[Saved data entries]

_ _ _ _ _ _ _

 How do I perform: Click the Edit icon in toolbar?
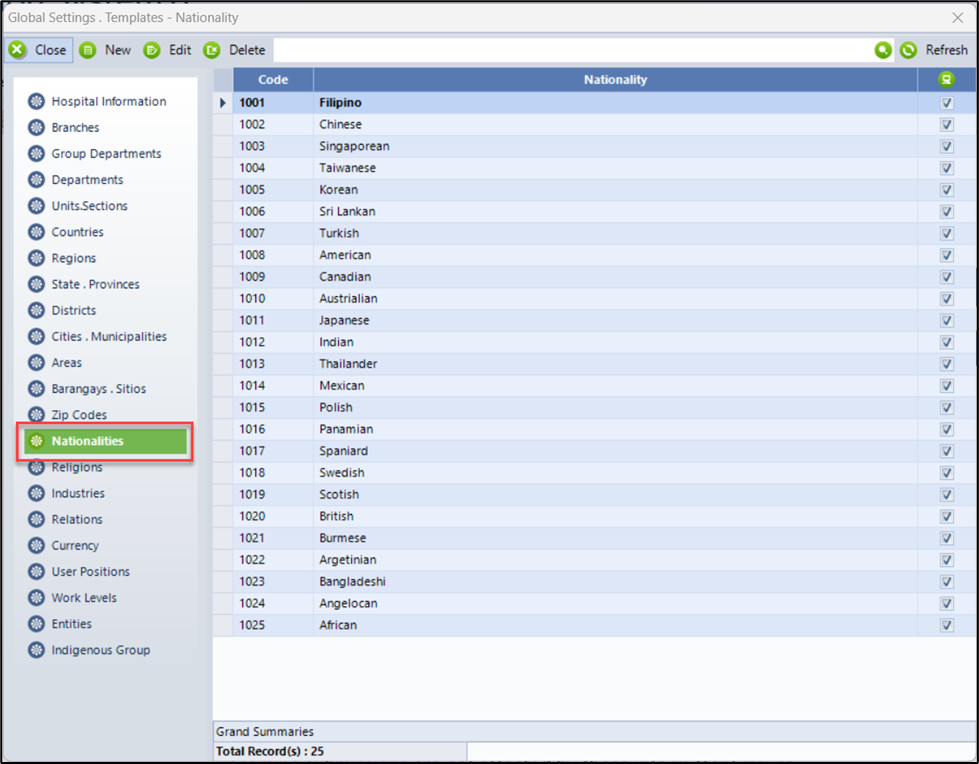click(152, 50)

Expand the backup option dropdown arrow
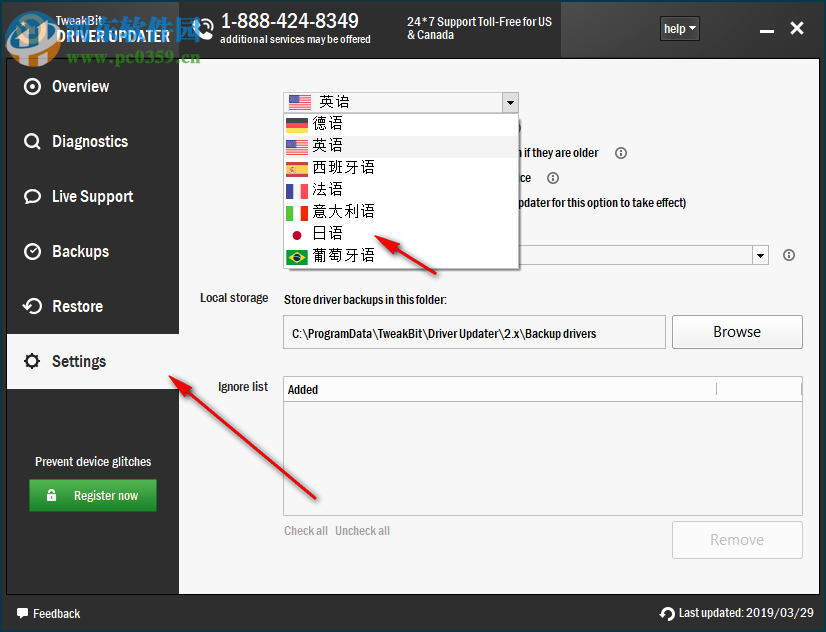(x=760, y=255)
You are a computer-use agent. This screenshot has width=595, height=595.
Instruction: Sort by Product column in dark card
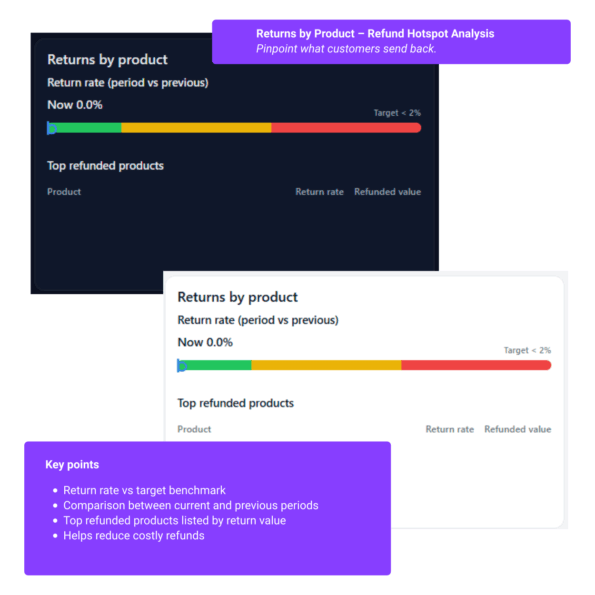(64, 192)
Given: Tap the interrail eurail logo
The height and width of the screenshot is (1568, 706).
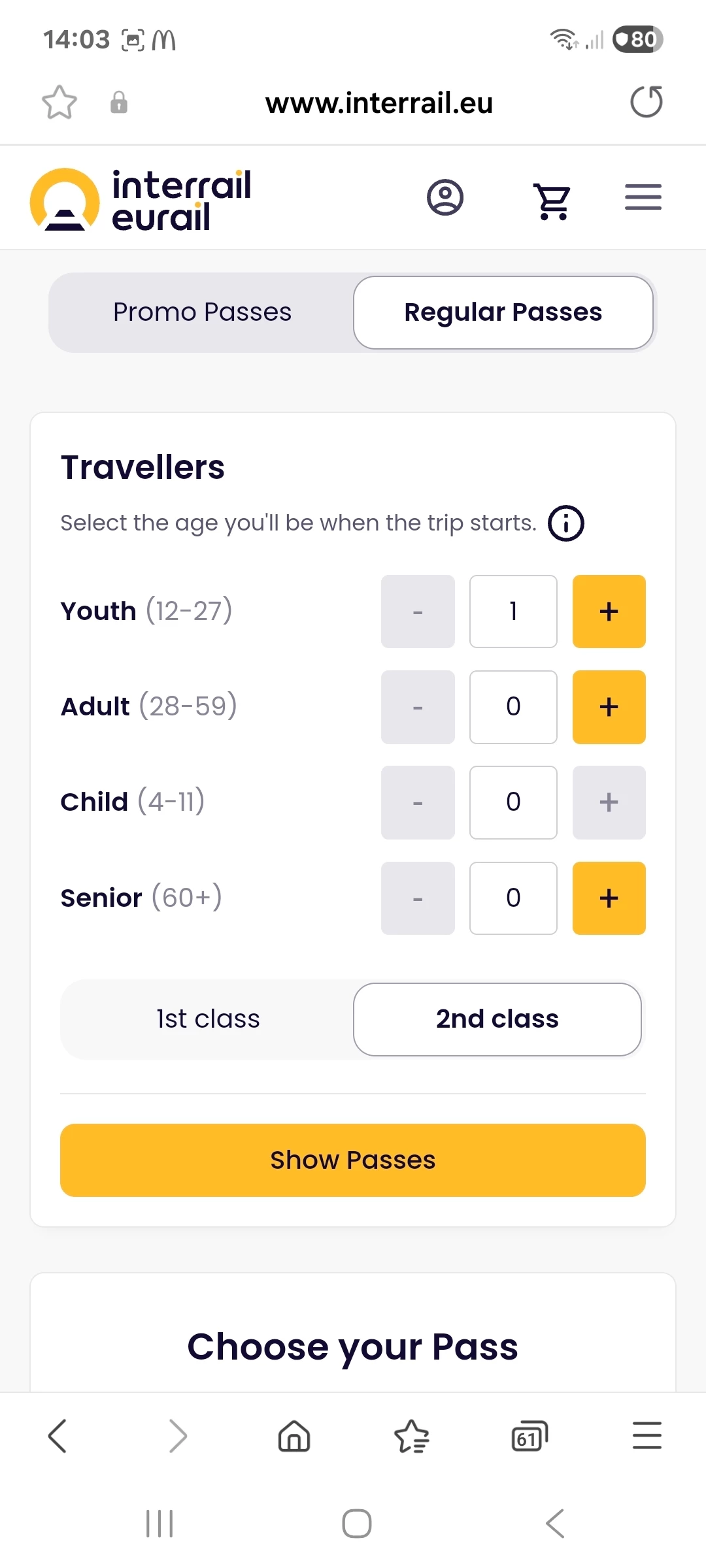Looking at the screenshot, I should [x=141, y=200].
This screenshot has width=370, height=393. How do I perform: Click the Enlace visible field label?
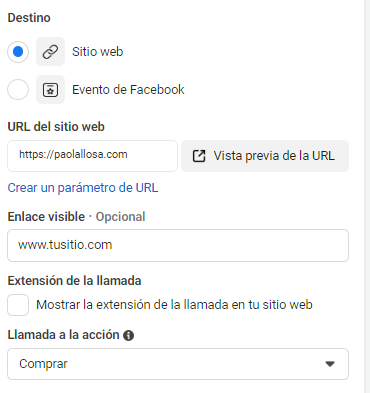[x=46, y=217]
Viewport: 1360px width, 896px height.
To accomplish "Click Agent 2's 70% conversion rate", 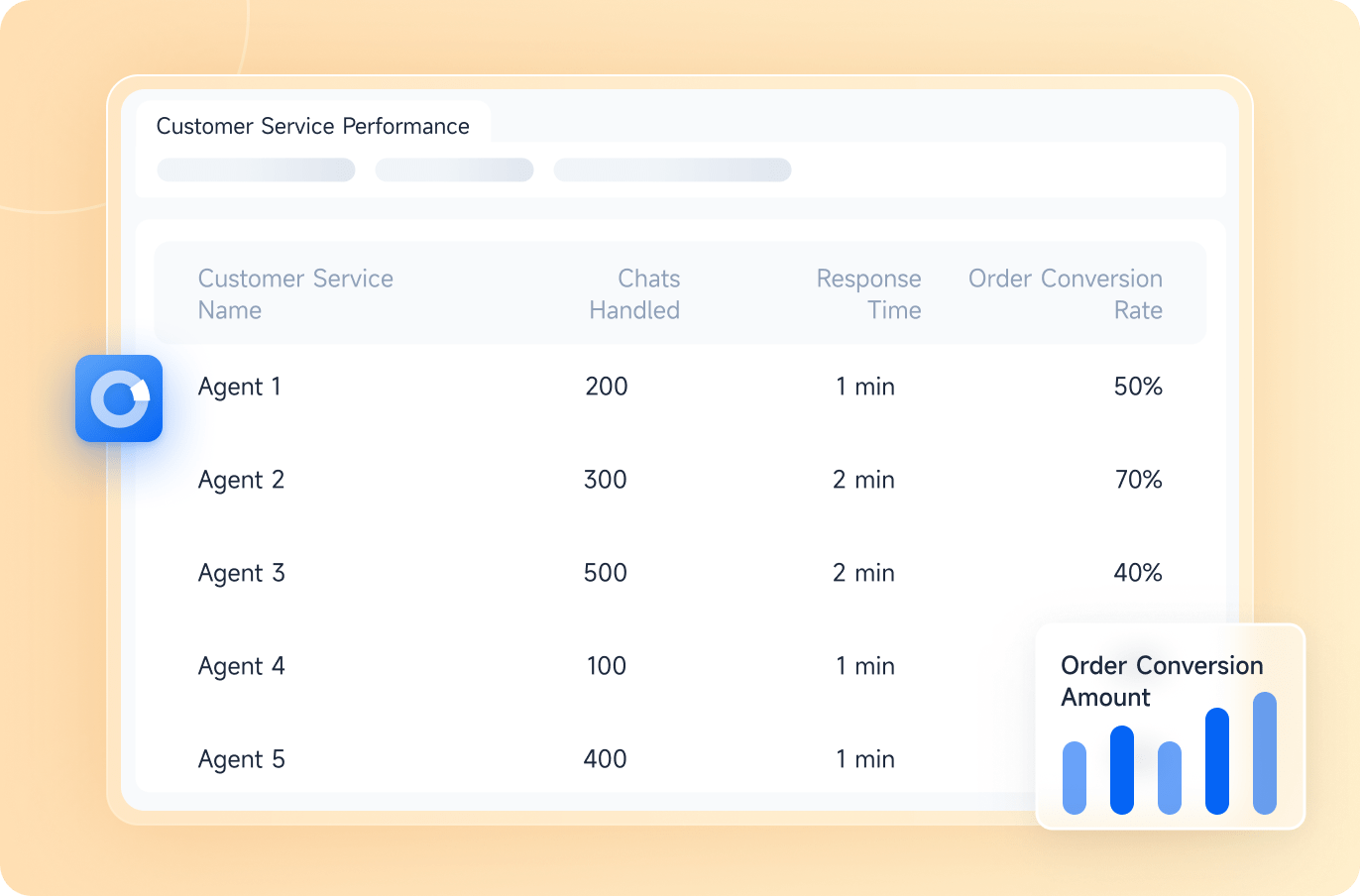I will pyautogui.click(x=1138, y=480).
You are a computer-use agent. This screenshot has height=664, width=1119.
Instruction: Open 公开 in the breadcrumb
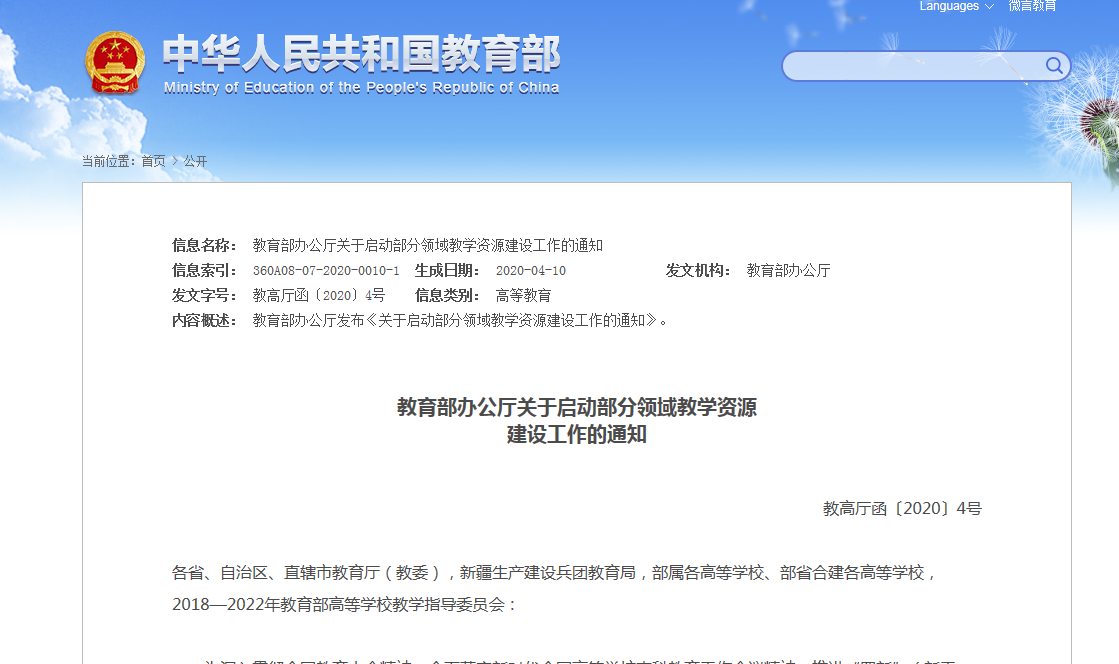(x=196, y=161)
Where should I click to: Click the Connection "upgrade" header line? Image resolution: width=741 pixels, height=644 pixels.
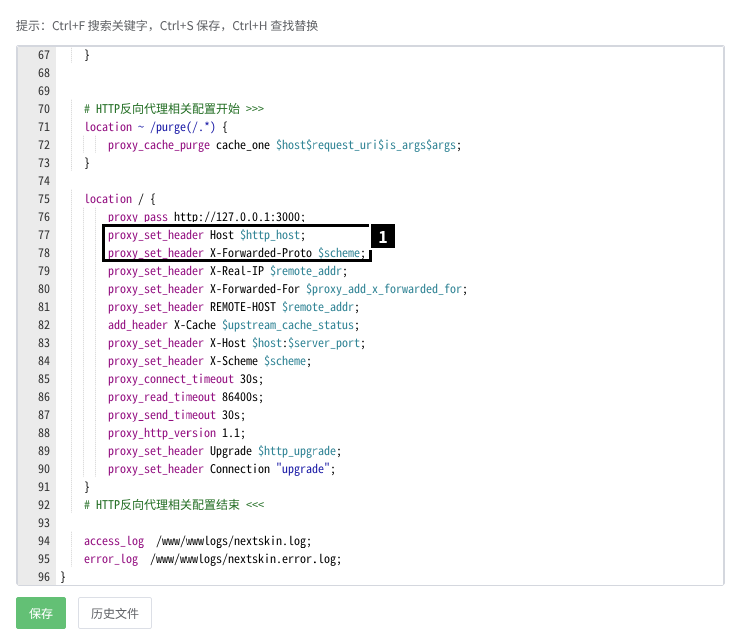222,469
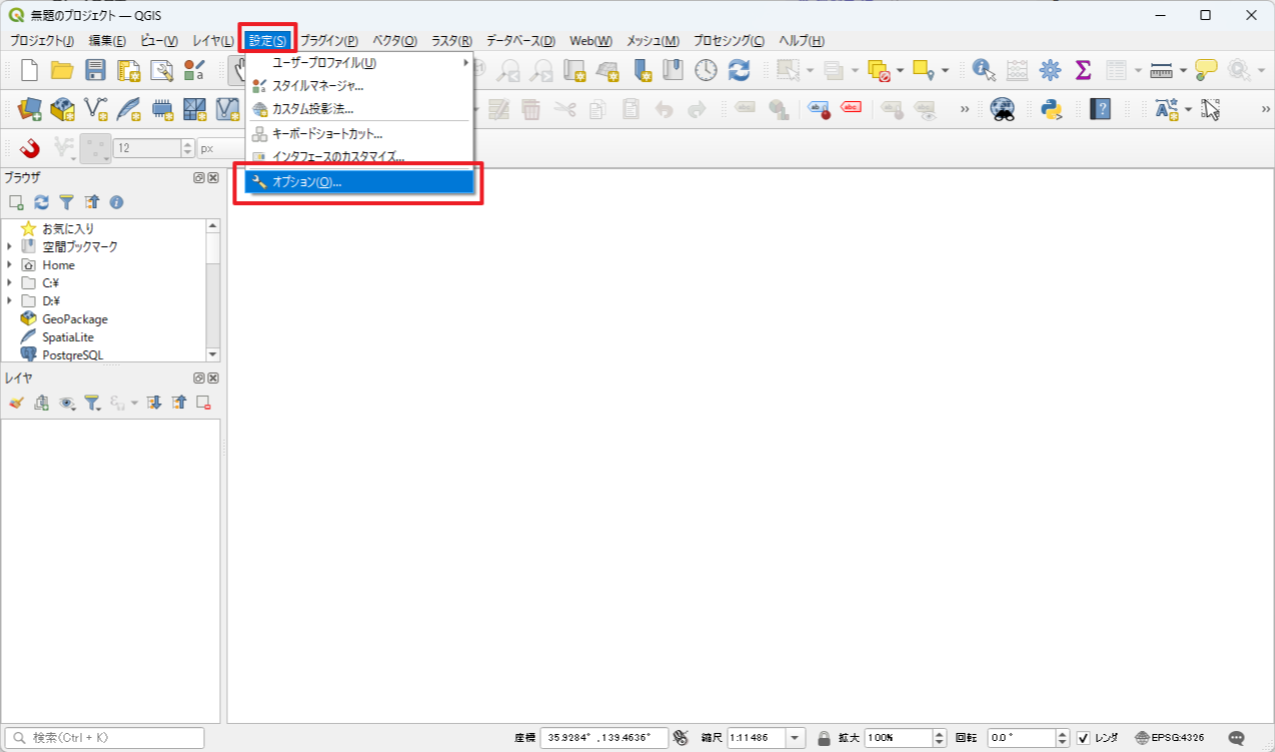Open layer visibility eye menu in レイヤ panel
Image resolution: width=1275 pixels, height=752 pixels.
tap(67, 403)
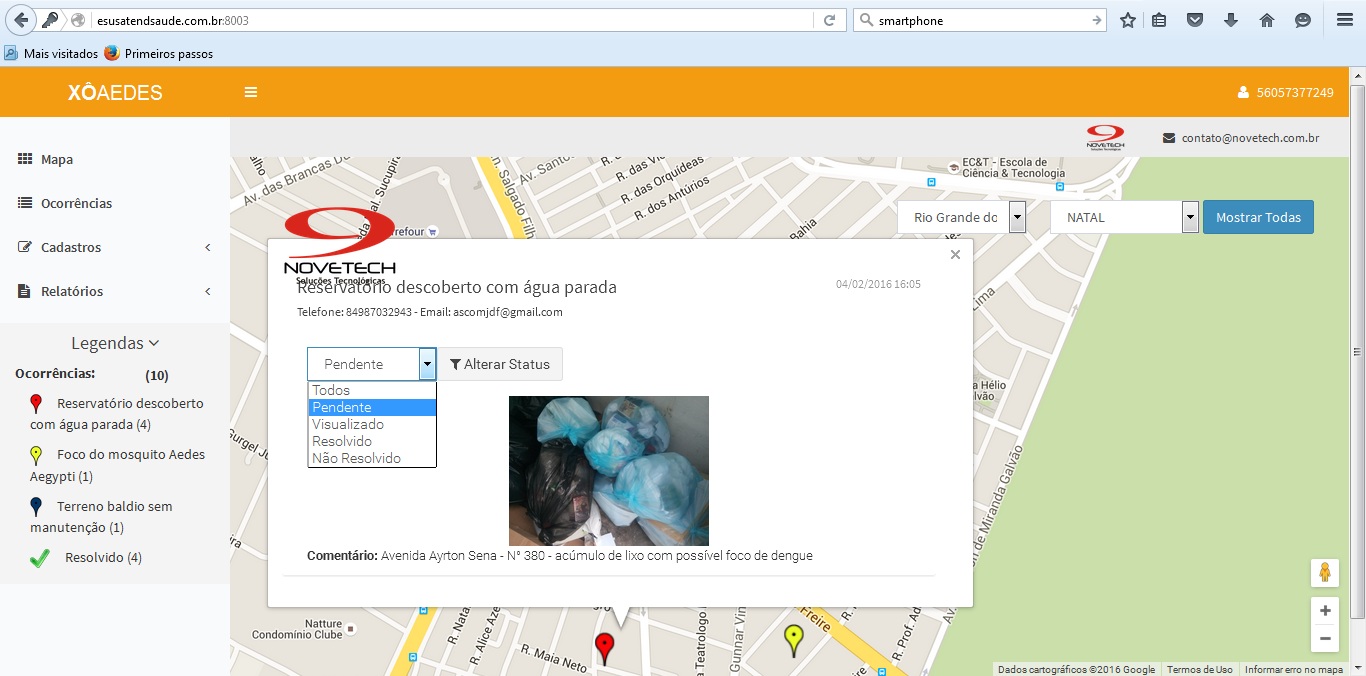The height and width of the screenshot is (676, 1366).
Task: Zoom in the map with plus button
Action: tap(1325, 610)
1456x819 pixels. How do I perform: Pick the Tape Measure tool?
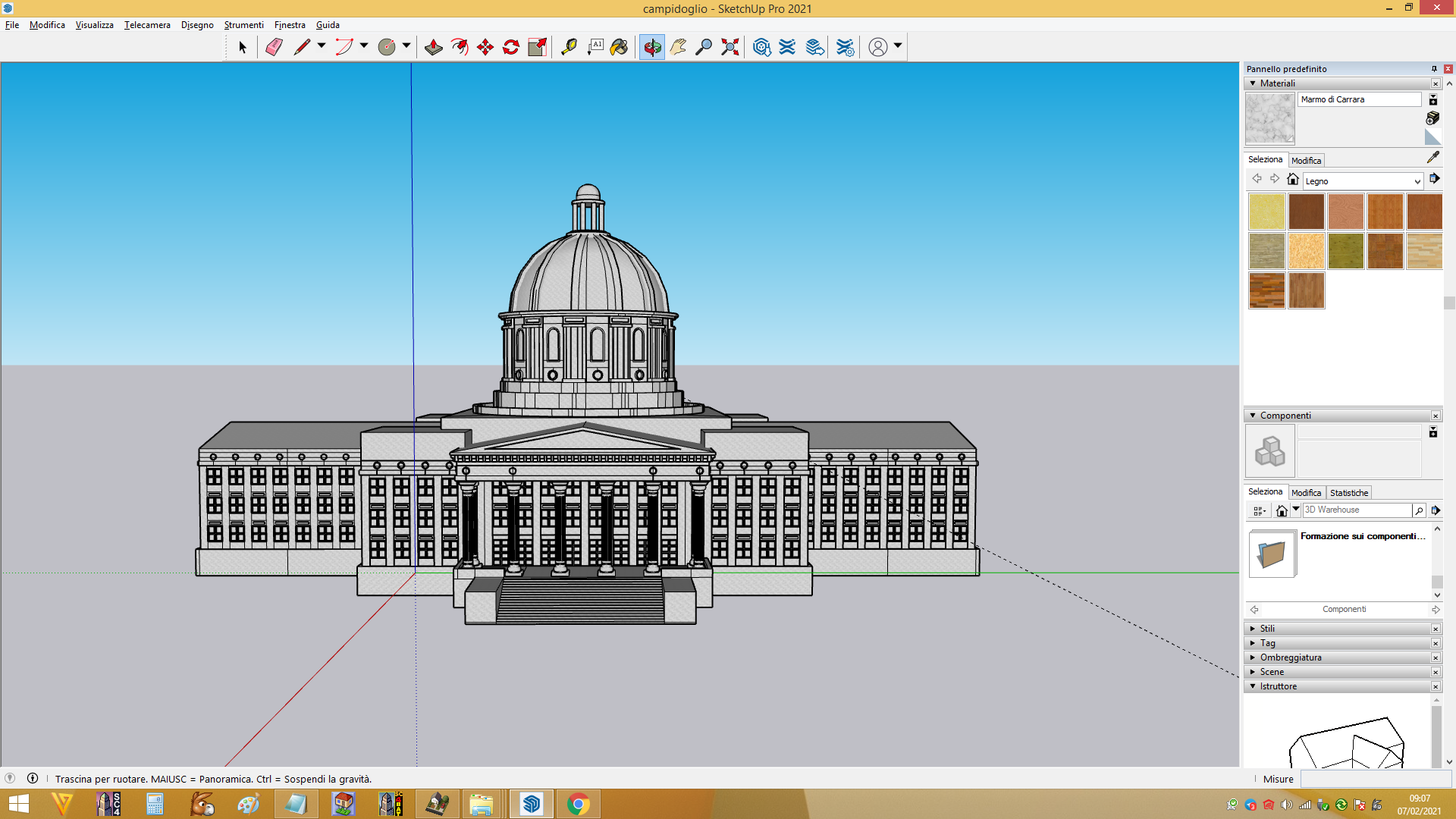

_ _ _ _ _ _ _

# Work required
In the records above, find each line that mentions the string "computer", then copy it.

# Completed task
You are a computer-use agent. This screenshot has width=595, height=595.
You are a computer-use agent. This screenshot has height=664, width=1119.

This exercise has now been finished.